Play Music from local memory. My Android phone has music in the cloud and on the SD card. While using the Google Music app I was able to play music from the cloud but not from the SD card. Since Google Music puts all the songs together regardless of their location, this was a terrible experience.

It cannot cast anything from a Chromebook. I was using a Samsung series 550 Chromebook. The extension in the WebStore was blocked for the Chromebook I was using. This seems to be a feature that is turned off for now but may be possible with future software updates. However, this fact renders Chromecast useless for classrooms running Chromebooks. (But the potential is definitely there.)

* Update - I ran 3 updates on this Chromebook and Chromecast works beautifully!
*Note - I did not have a PC to test most of these features with. 

So is the Chromecast worth the $39 price tag? Absolutely! With the TV I'm using, I had been streaming Netflix on the Wii and couldn't stand the awful resolution.
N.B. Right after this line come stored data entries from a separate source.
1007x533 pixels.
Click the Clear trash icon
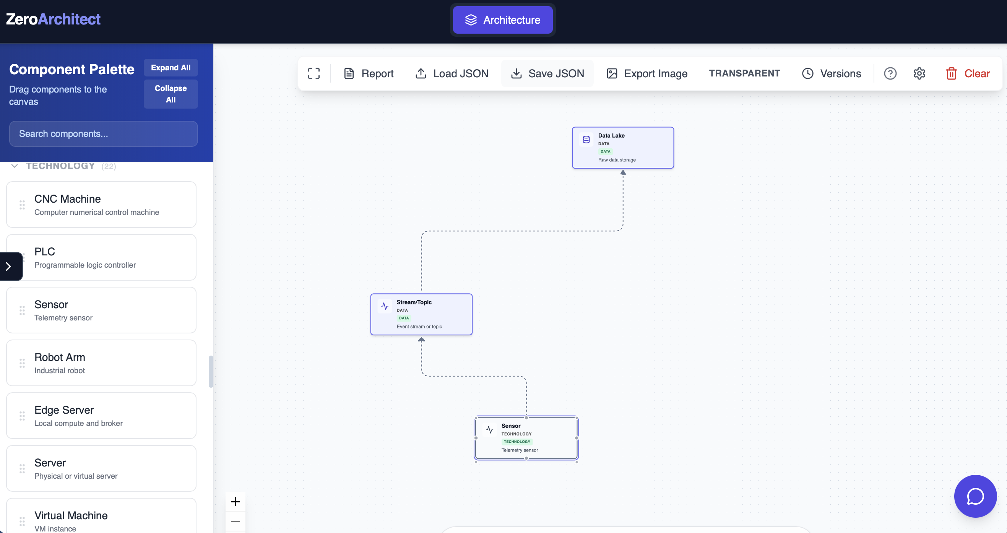click(951, 73)
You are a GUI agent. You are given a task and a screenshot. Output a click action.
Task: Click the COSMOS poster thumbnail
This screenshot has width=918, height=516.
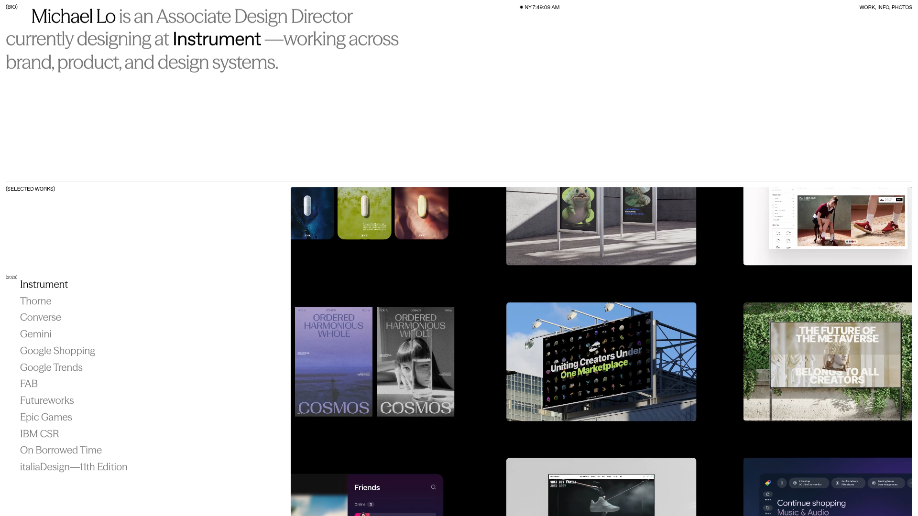(333, 361)
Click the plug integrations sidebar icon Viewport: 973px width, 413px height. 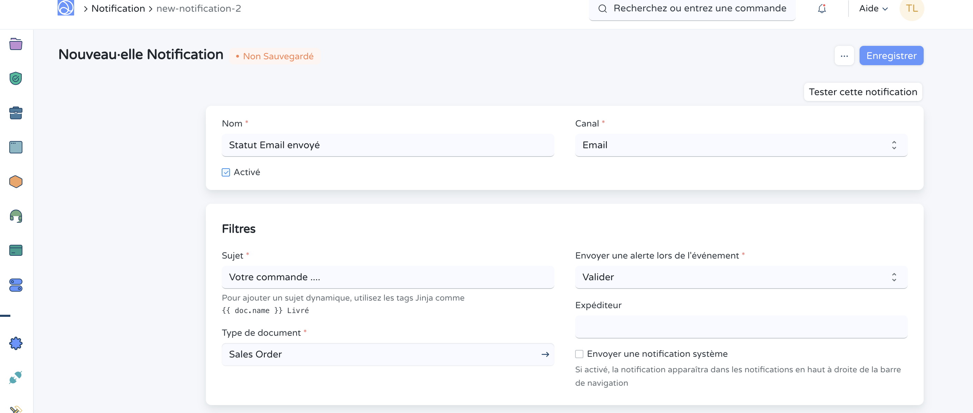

With the Chromecast, everything was in HD and it looked great! I don't think I have watched as much YouTube in one day as I have with Chromecast. I love being able to browse Netflix on my tablet instead of the Wii. I already have my iPad, phone or laptop next to my while I'm watching TV anyway. Now those devices are more useful while watching TV.

Is this a good device for the classroom? It depends on what you want to do and who you want to do it. If you want your students to have the ability to share their screen with the class on the projector, then yes.  This is very inexpensive device and has lots of power to engage students.